Don’t misunderstand me, nor the writers of Scripture: To be an exile does not equal being uncaring towards people or the environment. God told Israel during the Babylonian exile to build houses, dwell in them and seek the welfare of their city (Jeremiah 29). Christians should fight cancer, engage in the political process and, yes, even pay careful attention to recycle (A point I’ve been made especially aware of living in Northern California).

But to be an exile also means to not get too enamored with this world. Exiles should have a soul level dissonance keeping them from exhaling to themselves, “Mama, I made it”. Exiles intuitively know this life is not all there is.

The more I think about it, there are several things we do to keep our focus on our real home. These practices remind us of our exile-ness (to make up a word):

  1. Constant communication with our true home. Exiles pray. The act of deep, abiding, consistent prayer is one of the best ways to keep an exiles perspective.

  2. Different. Not much longer after calling his audience exiles, Peter would call them to holiness. To be holy means to be different. Exiles are different. In the natural they talk different, have different customs and practices. They are a peculiar people.

UCLA’s great coach, John Wooden, was an exile. Born and raised in the midwest, he was the poster child for conservative, midwestern values, and these values caused him to stick out once he uprooted and moved to Los Angeles. The only “profanity” he was ever heard to say was, “Goodness gracious sakes alive”. When his duties required him to go to cocktail parties, he would raise more than a few eyebrows as he nursed his Ginger Ale, refusing to drink. And coaching in some of the most combustible times like the sixties and early seventies, his conservative roots led him to be pegged “old fashioned,” and out of style. Wooden lived in Los Angeles, but it was clear he wasn’t from Los Angeles. When it was all said and done he accomplished historic amounts of success, and had people dying to learn from him.
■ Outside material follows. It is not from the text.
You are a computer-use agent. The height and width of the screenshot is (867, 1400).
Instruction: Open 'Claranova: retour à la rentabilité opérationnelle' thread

To be an exile is not to be a loser, nor is it an eccentric form of people repellent. Wooden teaches us this. While not at home we can be winsome, and even successful by the worlds standards without becoming enamored with it. This is a good word for me during times like August when words like “hot" or “humid" carry no meaning, and air conditioning is irrelevant. I’m just passing through, on my way to my true home. I hope along the way I raise a few eyebrows myself, and point people to God.